Furthermore, I then want to work out an equation to accelerate and decelerate the angle of the wheel rotating. So any help on that would be great too!
Many thanks in advance :)
 A: For a constant angular speed motion, you simply have
$$\theta=\omega t+\theta_0.$$
If you want the angle on a full turn, consider
$$\theta\bmod2\pi.$$
For an accelerated motion,
$$\theta=\alpha\frac{t^2}2+\omega t+\theta_0$$ where $\alpha$ denotes the angular acceleration, in radians per squared seconds. It can be negative.
A: Do you have angular speed of your wheel? If yes (let's note it $\omega$), then the angle is $$\phi=\phi_0+\omega t,$$ or, if you want a value in $[0,2\pi)$, $$\phi=2\pi\left\{\frac{\phi_0+\omega t}{2\pi}\right\},$$
where $\{x\}$ denotes the fractional part of $x$.
Edit for arbitrary case
Let's suppose we have a wheel of radius $R$ rolling on a straight line without sliding (i.e. without wheelslip). Suppose also that the coordinate of center of our wheel is $x(t)$. For simplicity we take $x(0)=0$ and we take the angle at $t=0$ to be zero.

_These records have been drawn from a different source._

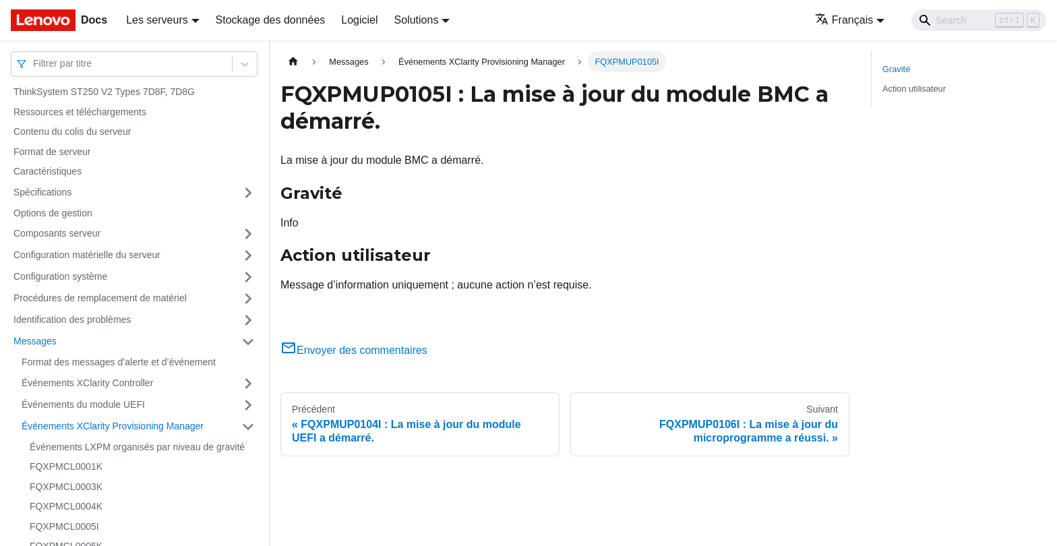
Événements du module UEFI (83, 404)
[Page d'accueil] (293, 61)
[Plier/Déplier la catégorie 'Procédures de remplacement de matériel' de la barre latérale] (248, 298)
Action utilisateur (914, 89)
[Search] (978, 20)
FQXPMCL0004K (66, 506)
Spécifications (42, 192)
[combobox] (34, 63)
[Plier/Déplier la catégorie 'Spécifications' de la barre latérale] (248, 193)
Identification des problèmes (72, 319)
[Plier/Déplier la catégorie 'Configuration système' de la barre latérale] (248, 277)
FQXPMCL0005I (64, 526)
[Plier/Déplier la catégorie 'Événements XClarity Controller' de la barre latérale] (248, 383)
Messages (35, 341)
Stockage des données (271, 20)
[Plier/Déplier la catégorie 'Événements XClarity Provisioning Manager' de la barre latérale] (248, 426)
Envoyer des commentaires (353, 350)
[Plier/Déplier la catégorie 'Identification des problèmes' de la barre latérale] (248, 320)
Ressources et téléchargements (79, 112)
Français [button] (844, 20)
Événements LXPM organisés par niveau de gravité (137, 447)
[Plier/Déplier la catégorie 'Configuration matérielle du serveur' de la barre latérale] (248, 255)
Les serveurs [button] (157, 20)
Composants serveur (56, 233)
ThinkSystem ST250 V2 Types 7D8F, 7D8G (104, 91)
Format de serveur (51, 151)
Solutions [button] (416, 20)
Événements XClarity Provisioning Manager (113, 426)
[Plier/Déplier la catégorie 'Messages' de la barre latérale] (248, 342)
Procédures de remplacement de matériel (100, 298)
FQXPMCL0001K (66, 466)
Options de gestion (52, 213)
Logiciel (359, 20)
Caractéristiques (47, 171)
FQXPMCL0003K (66, 486)
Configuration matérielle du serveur (86, 254)
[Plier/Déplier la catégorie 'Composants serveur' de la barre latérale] (248, 234)
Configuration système (60, 276)
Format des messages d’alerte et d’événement (119, 362)
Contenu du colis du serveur (72, 131)
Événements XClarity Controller (87, 382)
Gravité (896, 69)
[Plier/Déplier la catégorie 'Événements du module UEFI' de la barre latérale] (248, 405)
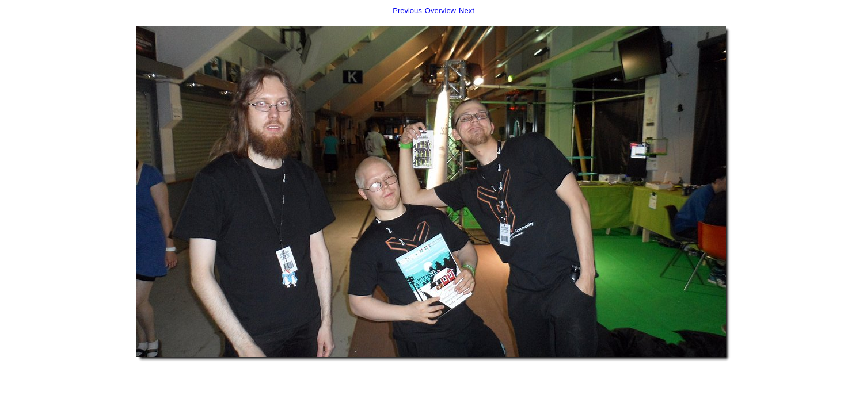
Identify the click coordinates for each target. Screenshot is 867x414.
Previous (407, 10)
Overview (440, 10)
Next (466, 10)
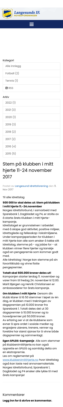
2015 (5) (10, 154)
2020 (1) (10, 117)
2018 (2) (10, 132)
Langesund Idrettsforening (32, 186)
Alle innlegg (13, 66)
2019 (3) (10, 124)
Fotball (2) (12, 73)
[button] (31, 24)
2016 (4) (10, 146)
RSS (9, 88)
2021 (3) (10, 110)
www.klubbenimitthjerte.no (20, 360)
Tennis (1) (11, 81)
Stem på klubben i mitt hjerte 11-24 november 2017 (28, 170)
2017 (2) (10, 139)
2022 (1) (10, 103)
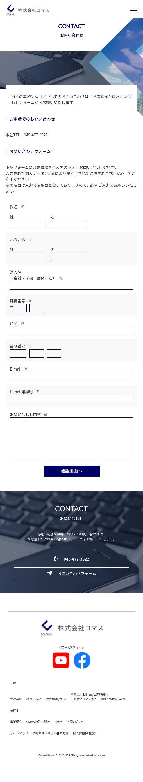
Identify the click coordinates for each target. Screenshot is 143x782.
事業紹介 (16, 730)
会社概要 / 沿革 (56, 707)
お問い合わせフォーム (71, 582)
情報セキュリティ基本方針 (50, 741)
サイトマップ (19, 741)
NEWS (58, 730)
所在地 (14, 718)
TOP (13, 691)
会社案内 (16, 707)
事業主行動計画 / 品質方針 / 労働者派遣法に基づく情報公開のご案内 (98, 705)
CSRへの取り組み (38, 730)
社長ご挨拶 (34, 707)
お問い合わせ (76, 730)
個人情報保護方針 (85, 741)
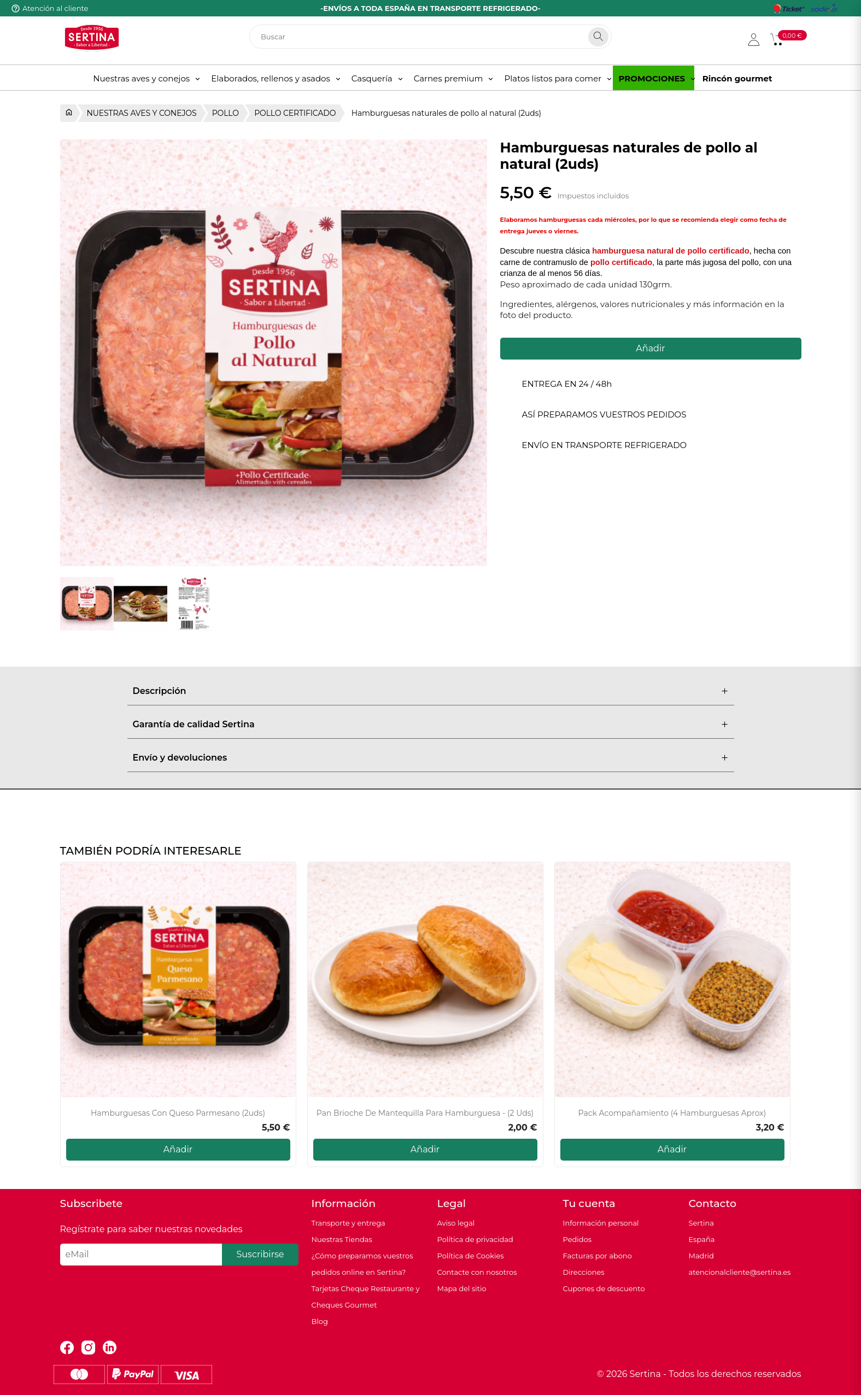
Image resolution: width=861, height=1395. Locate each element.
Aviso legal (456, 1223)
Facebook (67, 1348)
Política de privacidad (475, 1239)
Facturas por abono (597, 1255)
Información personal (601, 1223)
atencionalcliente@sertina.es (740, 1272)
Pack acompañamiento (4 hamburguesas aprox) (672, 1113)
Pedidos (577, 1239)
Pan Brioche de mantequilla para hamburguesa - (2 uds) (425, 1113)
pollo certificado (621, 262)
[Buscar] (430, 37)
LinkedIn (109, 1348)
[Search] (598, 36)
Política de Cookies (470, 1255)
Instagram (88, 1348)
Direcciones (584, 1272)
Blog (320, 1321)
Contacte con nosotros (477, 1272)
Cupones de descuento (604, 1288)
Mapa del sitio (462, 1288)
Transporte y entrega (348, 1223)
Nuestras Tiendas (342, 1239)
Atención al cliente (55, 8)
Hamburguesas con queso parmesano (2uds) (178, 1113)
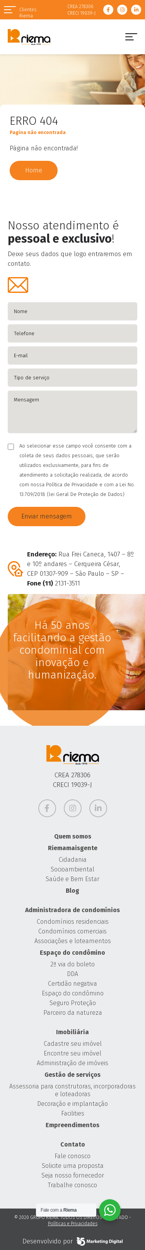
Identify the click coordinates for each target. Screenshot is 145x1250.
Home (33, 170)
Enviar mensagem (46, 516)
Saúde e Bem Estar (72, 879)
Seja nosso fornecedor (72, 1175)
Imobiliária (72, 1032)
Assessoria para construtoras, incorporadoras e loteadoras (72, 1090)
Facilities (72, 1113)
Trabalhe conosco (72, 1185)
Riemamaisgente (72, 848)
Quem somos (72, 836)
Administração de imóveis (72, 1063)
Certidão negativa (72, 983)
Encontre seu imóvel (72, 1053)
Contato (72, 1144)
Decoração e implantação (72, 1103)
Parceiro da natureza (72, 1012)
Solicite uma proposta (73, 1165)
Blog (72, 890)
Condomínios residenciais (73, 921)
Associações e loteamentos (72, 941)
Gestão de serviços (72, 1074)
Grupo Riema (29, 36)
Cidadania (73, 859)
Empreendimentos (72, 1125)
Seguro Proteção (72, 1003)
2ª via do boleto (72, 964)
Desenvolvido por (72, 1241)
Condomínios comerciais (72, 931)
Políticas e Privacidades (72, 1223)
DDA (72, 974)
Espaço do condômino (72, 952)
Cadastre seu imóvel (73, 1043)
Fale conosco (72, 1156)
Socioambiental (72, 869)
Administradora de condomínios (72, 910)
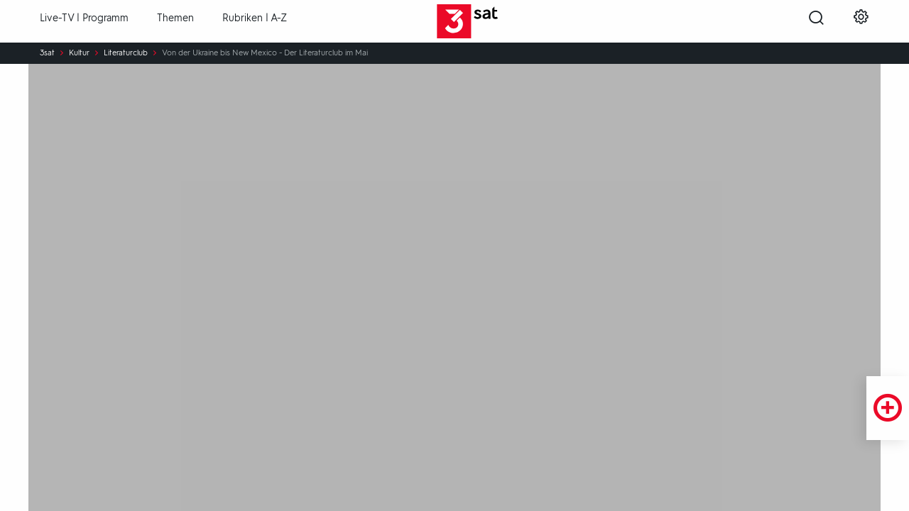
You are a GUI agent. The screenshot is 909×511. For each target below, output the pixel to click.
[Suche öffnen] (816, 22)
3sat (47, 53)
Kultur (79, 53)
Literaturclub (126, 53)
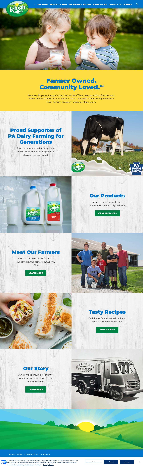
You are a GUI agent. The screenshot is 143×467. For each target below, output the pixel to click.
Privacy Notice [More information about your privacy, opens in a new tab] (48, 466)
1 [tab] (71, 62)
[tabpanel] (71, 39)
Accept (127, 463)
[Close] (139, 462)
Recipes (87, 4)
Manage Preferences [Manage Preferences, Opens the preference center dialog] (93, 463)
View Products (107, 213)
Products (55, 4)
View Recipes (107, 329)
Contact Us (115, 4)
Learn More (36, 273)
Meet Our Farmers (72, 4)
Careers (127, 4)
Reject (111, 463)
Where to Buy (100, 4)
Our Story (42, 4)
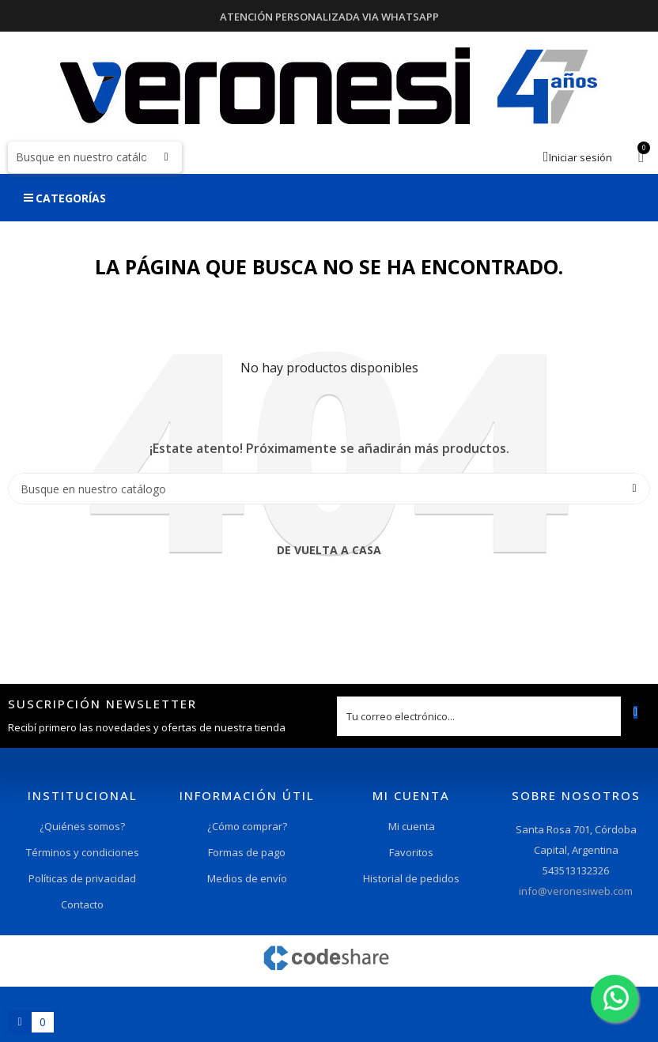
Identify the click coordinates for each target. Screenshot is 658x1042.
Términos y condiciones (82, 852)
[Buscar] (95, 157)
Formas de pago (247, 852)
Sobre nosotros (576, 795)
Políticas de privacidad (82, 878)
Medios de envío (247, 878)
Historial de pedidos (411, 878)
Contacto (82, 904)
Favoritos (411, 852)
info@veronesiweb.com (576, 891)
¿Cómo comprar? (247, 826)
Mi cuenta (411, 826)
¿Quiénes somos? (82, 826)
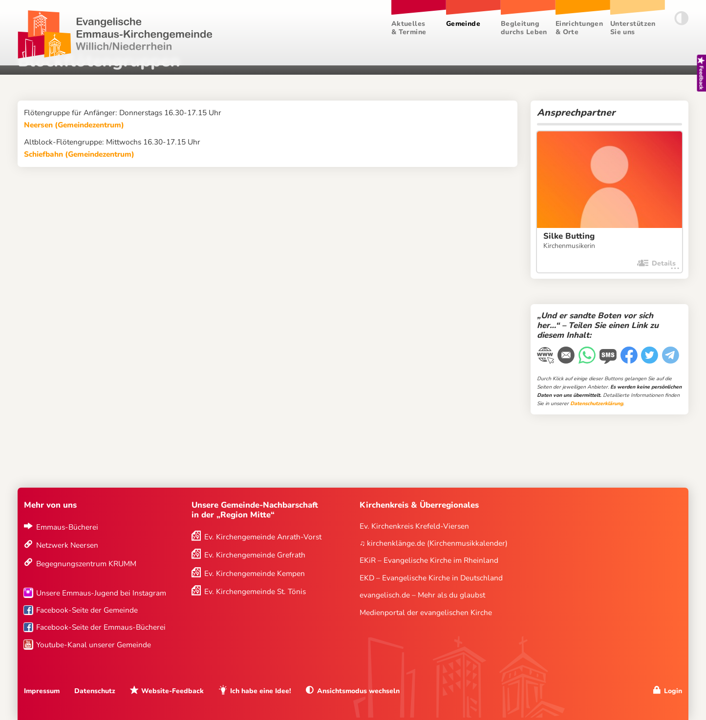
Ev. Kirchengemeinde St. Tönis (255, 591)
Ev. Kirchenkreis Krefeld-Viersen (414, 526)
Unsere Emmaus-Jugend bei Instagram (101, 593)
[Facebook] (630, 356)
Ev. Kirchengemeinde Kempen (254, 573)
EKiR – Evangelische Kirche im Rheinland (429, 560)
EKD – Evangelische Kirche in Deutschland (431, 578)
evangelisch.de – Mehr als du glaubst (422, 595)
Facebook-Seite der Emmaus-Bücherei (101, 627)
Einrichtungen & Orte (579, 28)
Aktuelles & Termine (409, 28)
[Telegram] (671, 356)
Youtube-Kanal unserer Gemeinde (93, 644)
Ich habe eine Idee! (260, 691)
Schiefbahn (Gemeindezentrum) (79, 154)
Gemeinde (463, 23)
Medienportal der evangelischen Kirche (426, 612)
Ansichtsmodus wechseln (358, 691)
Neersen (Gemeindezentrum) (74, 125)
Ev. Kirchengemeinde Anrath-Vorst (262, 537)
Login (673, 691)
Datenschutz (94, 691)
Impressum (42, 691)
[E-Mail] (567, 356)
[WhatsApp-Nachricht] (588, 356)
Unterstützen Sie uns (633, 28)
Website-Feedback (172, 691)
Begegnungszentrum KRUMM (86, 563)
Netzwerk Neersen (67, 545)
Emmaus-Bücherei (67, 527)
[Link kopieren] (546, 356)
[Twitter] (650, 356)
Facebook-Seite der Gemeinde (87, 610)
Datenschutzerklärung (596, 403)
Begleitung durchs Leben (524, 28)
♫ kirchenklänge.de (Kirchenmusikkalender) (434, 543)
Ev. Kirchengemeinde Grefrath (254, 555)
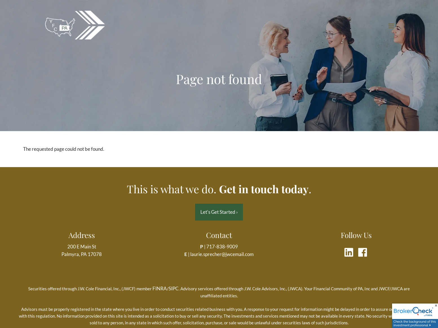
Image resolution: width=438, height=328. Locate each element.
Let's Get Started (219, 212)
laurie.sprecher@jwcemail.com (222, 254)
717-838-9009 (222, 247)
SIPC (174, 288)
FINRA (159, 288)
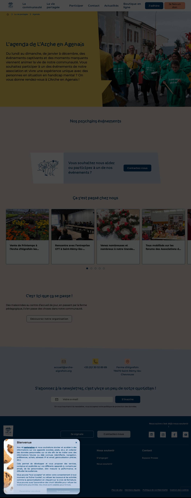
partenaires (29, 447)
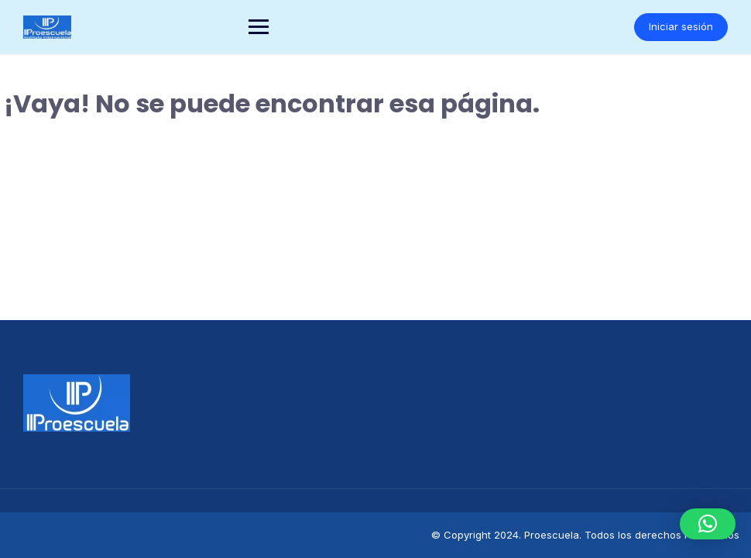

Note that the angle of rotation is a function of coordinate: indeed, if the wheel rolls a length $l$, then its angle changes by $\frac{l}{R}$. Thus the angle is $$\phi =  \frac{x}{R}.$$ As previously, we can take it in $[0,2\pi)$:$$\phi=2\pi\left\{\frac{x}{2\pi R}\right\}.$$
The speed of our wheel is $\dot x$, hence local angular speed is $\frac{\dot x}{R}$. If you take zero acceleration (i.e. constant speed), you will reduce the formulas to the case above. By derivation with respect to time you can obtain expressions for angular acceleration as a function of $\ddot x$, etc.